Record set:
^^^^

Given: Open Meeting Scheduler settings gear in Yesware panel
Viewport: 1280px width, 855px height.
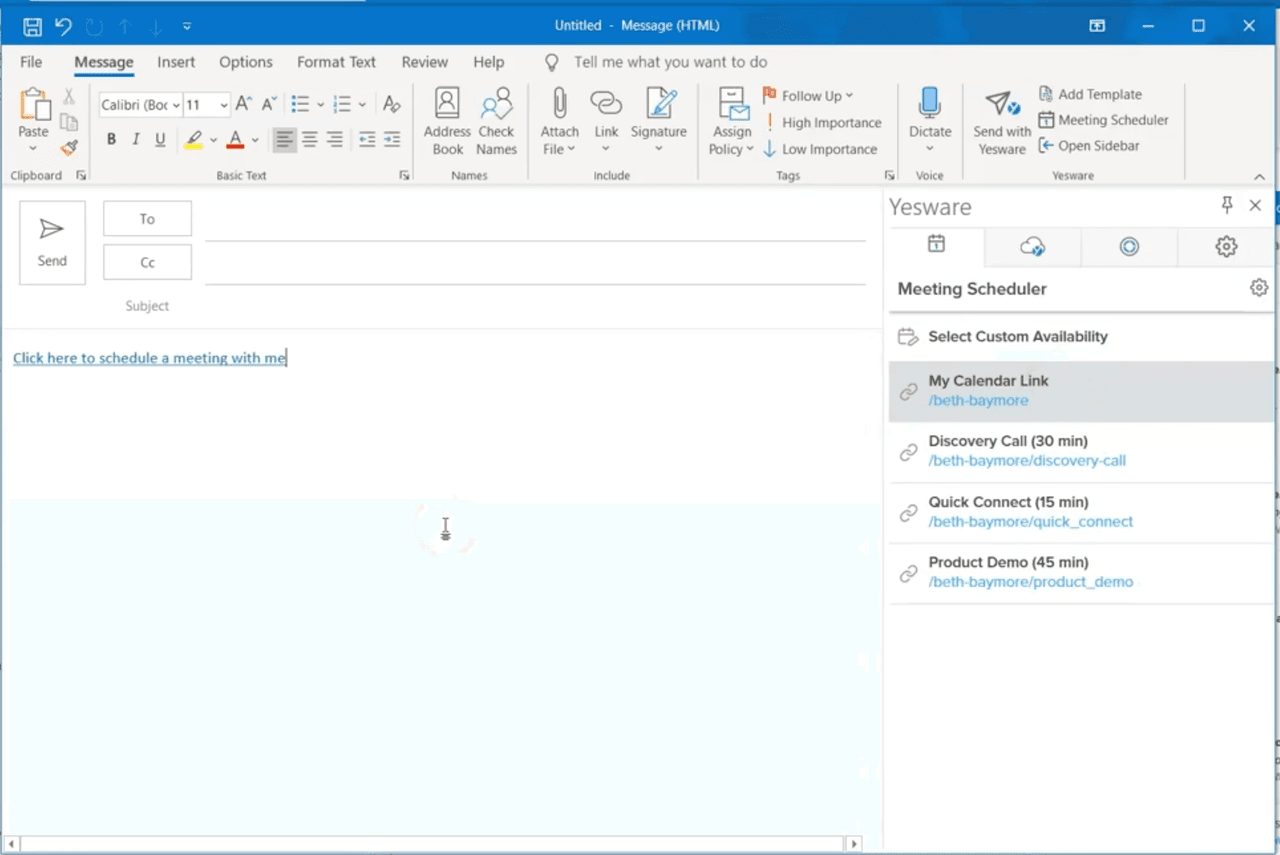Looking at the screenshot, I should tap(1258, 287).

^^^^

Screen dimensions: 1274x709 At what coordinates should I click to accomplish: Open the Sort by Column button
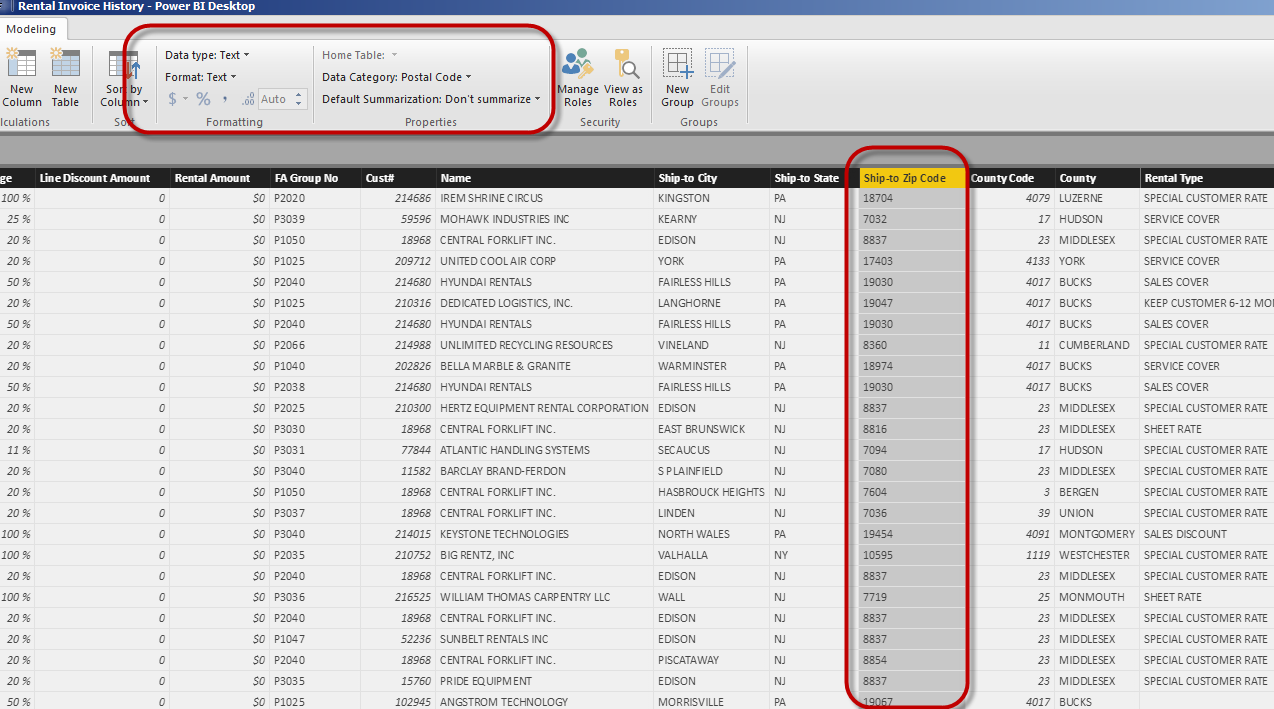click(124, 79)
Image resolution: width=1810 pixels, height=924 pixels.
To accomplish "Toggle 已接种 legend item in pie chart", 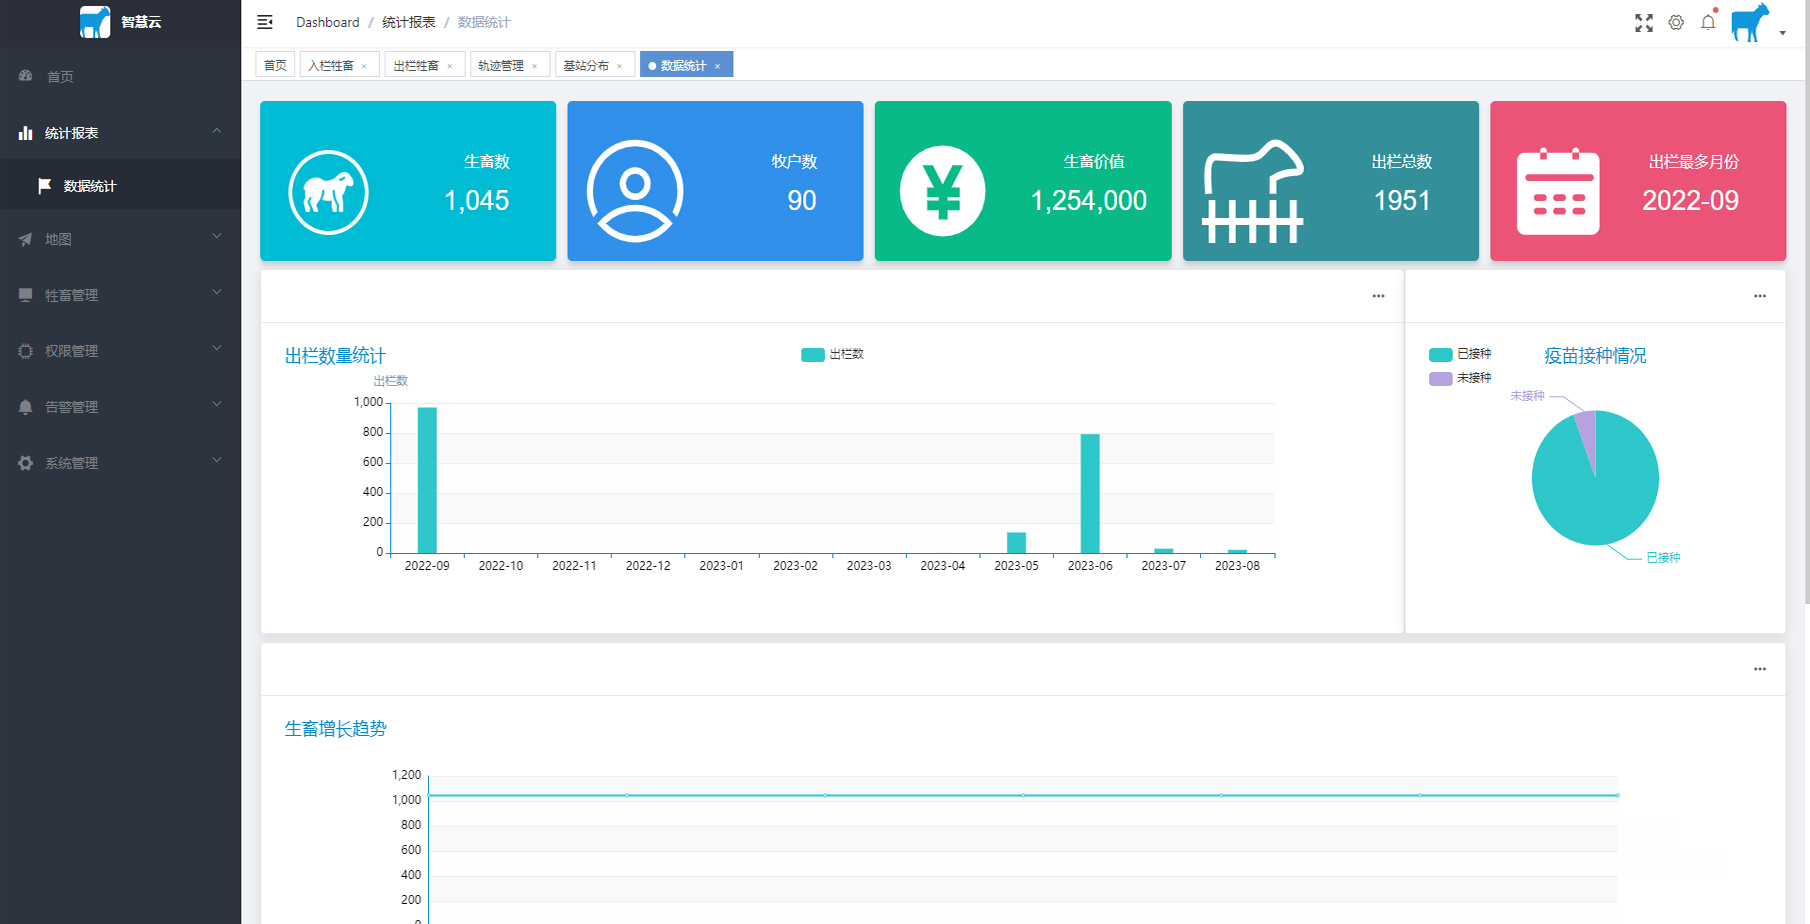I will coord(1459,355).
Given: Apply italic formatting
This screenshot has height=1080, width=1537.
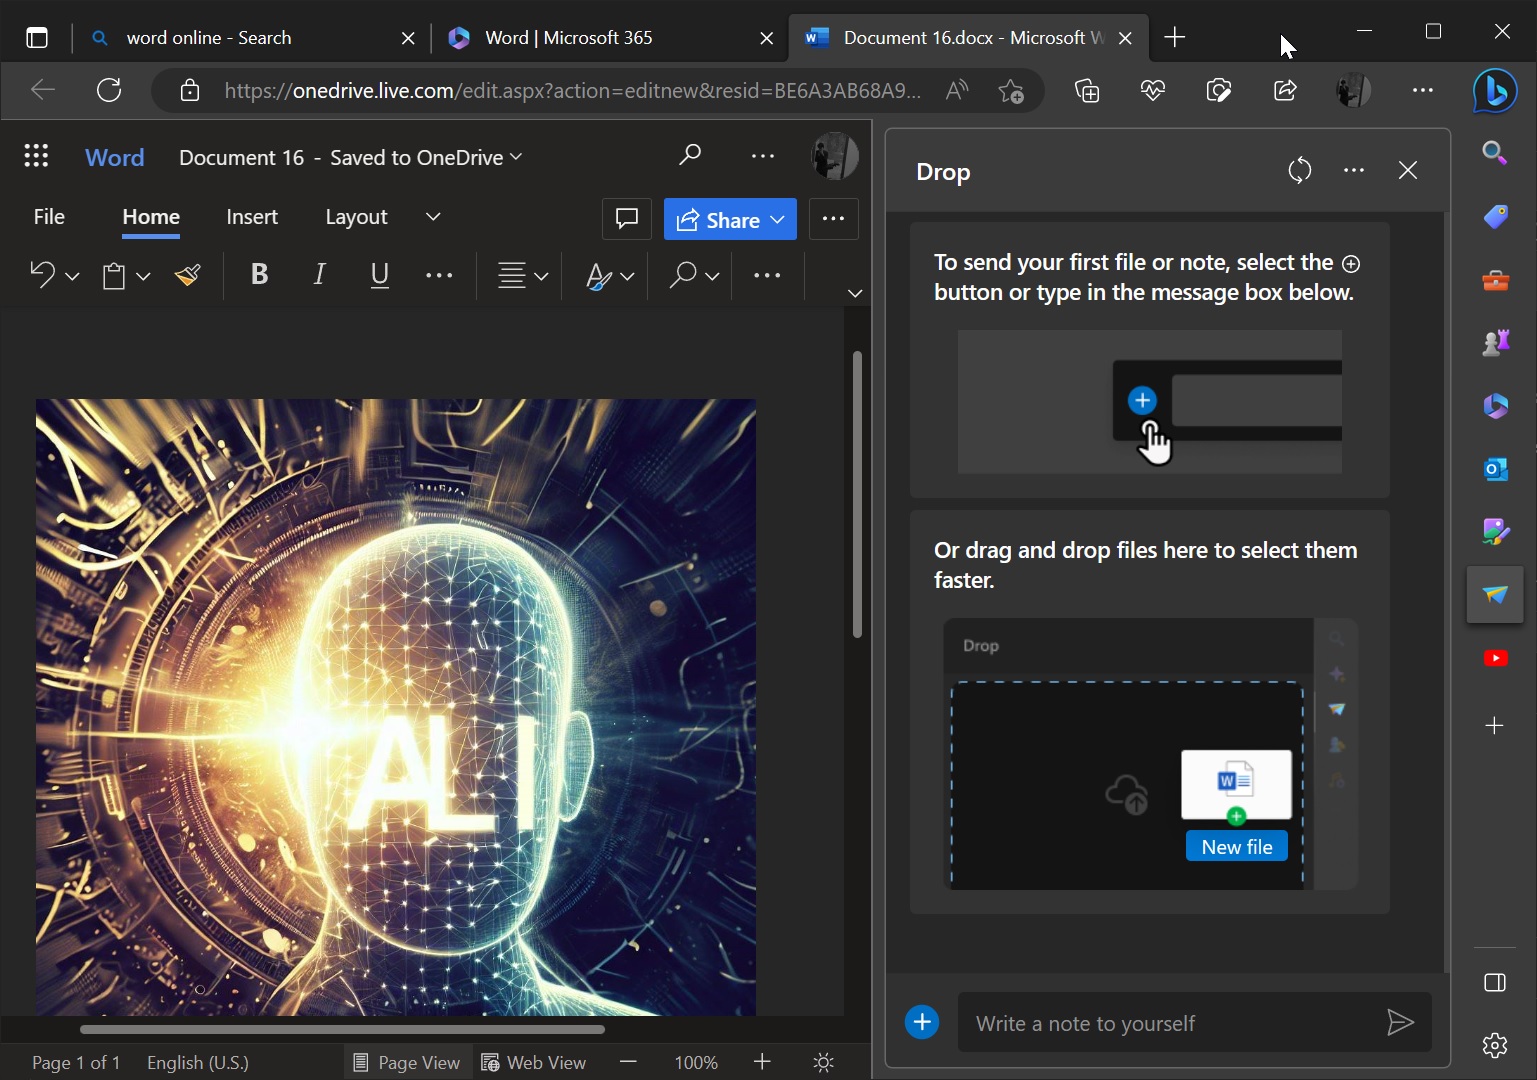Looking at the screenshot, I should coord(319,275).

^^^^

How to complete this task: Scan the records for lines that hold "Given", and reproduce each one you find.

Solution to the problem:
Given: Open Meeting Scheduler settings gear in Yesware panel
Given: Apply italic formatting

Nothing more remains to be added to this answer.